Also I would not be surprised if some really good croupiers with long years of
practice are able to spin the wheel in ways that would give statistically
significant deviations from randomness.

------
Houshalter
It's a pretty technical subject. I don't expect a layman to understand the
need for random constants in cryptographic algorithms. That someone
misunderstood it is not surprising.

But this is such an insane misunderstanding. To believe that lottery numbers
are somehow predictable with mathematics, wow. And this is from a website
about lotteries, which you would expect to be more familiar with these things.
Or well, maybe not. I guess in retrospect, it makes sense that people
interested in lotteries wouldn't understand randomness.
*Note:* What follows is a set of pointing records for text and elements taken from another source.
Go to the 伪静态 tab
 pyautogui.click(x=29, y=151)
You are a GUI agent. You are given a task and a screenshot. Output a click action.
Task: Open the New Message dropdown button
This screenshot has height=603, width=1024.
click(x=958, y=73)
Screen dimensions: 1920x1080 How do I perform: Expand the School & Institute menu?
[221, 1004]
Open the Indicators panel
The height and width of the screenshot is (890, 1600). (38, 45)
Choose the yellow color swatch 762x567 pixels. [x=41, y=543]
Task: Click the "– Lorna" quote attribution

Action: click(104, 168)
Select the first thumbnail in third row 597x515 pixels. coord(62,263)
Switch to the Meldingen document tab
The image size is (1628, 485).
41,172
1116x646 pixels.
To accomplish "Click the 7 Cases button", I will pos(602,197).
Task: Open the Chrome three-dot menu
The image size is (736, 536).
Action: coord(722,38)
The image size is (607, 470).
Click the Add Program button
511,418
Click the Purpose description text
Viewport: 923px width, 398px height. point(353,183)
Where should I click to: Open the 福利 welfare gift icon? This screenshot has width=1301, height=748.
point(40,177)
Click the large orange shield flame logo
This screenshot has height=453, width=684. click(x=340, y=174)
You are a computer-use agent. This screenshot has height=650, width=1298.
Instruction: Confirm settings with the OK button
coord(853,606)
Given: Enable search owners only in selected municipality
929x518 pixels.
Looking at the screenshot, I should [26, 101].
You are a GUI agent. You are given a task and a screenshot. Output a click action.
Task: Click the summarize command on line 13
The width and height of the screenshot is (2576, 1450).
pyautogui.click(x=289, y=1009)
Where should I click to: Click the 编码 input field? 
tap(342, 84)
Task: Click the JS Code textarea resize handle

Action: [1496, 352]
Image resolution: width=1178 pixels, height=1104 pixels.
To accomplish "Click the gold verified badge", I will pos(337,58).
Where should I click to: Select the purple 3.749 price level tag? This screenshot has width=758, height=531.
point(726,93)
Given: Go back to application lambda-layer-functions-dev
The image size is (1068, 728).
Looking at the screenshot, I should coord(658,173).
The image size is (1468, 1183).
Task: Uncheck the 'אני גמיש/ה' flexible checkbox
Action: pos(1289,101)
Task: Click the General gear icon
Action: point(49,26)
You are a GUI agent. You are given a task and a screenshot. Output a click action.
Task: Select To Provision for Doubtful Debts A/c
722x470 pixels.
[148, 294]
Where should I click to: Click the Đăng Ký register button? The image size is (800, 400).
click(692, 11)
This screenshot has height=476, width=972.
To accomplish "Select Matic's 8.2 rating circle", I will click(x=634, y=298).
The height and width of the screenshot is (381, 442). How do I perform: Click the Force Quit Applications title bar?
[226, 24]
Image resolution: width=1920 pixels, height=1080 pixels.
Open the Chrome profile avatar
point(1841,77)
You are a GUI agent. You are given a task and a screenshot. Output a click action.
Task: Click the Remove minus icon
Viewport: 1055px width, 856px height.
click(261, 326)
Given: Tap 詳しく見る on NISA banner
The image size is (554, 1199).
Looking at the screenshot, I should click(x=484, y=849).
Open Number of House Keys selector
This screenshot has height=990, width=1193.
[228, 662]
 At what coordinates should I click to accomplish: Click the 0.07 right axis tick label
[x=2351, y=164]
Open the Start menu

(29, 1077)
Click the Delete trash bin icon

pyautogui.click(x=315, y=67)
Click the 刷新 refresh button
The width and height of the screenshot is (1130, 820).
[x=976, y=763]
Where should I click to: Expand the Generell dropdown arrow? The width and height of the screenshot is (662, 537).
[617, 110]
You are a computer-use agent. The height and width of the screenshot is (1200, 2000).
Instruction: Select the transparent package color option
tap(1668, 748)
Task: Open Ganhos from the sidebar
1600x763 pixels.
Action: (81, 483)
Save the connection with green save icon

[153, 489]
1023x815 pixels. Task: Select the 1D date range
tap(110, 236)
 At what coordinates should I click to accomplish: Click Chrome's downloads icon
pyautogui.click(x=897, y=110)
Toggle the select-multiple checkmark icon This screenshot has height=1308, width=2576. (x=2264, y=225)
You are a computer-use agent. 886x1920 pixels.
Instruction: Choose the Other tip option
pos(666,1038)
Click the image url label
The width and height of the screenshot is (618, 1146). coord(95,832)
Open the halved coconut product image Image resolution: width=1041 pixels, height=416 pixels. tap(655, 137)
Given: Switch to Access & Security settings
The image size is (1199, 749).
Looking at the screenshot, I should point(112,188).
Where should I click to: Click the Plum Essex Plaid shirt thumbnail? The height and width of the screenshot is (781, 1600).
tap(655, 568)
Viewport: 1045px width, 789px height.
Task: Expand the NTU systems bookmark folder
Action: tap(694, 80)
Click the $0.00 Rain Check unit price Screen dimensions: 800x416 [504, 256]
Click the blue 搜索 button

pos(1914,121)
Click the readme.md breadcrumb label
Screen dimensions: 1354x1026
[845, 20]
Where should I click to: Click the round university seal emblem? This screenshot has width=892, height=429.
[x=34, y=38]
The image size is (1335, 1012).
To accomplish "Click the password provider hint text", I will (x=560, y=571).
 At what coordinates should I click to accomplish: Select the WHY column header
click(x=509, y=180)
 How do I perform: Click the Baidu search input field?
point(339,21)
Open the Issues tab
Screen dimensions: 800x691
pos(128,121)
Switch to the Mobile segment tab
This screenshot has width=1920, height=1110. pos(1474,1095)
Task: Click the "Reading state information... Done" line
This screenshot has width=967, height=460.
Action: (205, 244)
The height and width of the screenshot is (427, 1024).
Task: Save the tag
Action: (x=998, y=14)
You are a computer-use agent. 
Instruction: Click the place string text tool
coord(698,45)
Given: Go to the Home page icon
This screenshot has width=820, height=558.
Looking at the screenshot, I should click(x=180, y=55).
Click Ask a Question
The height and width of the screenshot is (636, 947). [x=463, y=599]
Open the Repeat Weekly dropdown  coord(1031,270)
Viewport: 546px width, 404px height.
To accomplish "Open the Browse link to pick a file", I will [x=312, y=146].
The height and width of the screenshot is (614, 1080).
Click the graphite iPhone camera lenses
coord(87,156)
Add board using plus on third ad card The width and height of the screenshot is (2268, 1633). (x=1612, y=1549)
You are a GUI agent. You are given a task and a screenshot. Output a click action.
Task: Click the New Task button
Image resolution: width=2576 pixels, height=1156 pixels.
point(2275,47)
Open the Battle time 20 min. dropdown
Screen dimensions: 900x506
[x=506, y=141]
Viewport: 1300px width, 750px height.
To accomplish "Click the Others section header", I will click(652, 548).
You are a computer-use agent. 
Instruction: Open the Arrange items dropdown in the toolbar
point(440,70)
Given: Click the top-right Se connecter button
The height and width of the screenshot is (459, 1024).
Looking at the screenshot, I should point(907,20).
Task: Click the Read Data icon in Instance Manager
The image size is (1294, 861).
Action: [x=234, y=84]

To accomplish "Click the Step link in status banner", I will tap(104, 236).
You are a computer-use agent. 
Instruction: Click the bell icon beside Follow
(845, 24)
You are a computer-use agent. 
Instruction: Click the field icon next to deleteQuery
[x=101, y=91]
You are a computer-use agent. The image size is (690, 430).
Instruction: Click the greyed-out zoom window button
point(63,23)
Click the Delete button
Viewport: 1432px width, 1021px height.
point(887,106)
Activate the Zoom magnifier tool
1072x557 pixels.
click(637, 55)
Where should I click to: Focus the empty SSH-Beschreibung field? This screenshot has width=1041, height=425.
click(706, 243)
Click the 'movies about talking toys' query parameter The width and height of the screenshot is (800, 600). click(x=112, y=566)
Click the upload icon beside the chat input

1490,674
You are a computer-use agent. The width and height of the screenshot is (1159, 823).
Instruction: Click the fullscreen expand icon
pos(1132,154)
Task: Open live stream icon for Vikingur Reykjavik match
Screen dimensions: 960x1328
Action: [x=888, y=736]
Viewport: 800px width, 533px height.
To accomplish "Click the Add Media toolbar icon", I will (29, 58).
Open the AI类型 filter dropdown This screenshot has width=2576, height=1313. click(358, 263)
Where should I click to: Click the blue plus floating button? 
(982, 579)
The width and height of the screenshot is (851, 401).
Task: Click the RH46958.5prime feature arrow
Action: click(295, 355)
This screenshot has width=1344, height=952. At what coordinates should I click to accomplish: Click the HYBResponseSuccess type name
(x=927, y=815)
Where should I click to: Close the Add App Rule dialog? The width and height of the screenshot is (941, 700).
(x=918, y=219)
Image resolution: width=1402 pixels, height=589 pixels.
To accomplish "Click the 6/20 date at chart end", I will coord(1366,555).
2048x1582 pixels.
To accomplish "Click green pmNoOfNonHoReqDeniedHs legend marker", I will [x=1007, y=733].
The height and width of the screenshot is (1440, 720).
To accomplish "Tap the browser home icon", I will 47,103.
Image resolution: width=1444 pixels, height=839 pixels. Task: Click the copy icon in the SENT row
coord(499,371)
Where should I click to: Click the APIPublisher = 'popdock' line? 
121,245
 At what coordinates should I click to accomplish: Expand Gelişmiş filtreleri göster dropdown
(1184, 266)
I think understanding probabilities is really important. It's something that
should be emphasized in school a bit more. People have such weird and bizarre
misunderstandings of it, like this case. The fact that lotteries are even a
thing is concerning. Let alone a thing big enough to attract millions of
dollars in ticket sales.

Personally I don't believe that they should be legal, simply because they prey
on that misunderstanding, and often on the poorest. And they give false hope.
But that's a moral/political question instead of an objective one. And voters
support them a lot, and they are difficult to get rid of.

------
iamben
A slightly better (easy to understand) explanation:
[http://www.theregister.co.uk/2016/02/24/randomness_is_a_lott...](http://www.theregister.co.uk/2016/02/24/randomness_is_a_lottery_so_why_not_use_a_lottery_for_randomness/)

------
StreamBright
First time seeing this I thought they are kidding the MDC team, but it turns
out they are serious.

[https://twitter.com/ThomasBaigneres/status/70460551486131814...](https://twitter.com/ThomasBaigneres/status/704605514861318145)

------
brudgers
Direct to the research paper: [http://cryptoexperts.github.io/million-dollar-
curve/specific...](http://cryptoexperts.github.io/million-dollar-
curve/specifications/2016-02-01_trap-me-if-you-can.pdf)

------
cwmma
I get a cert error trying to go to this site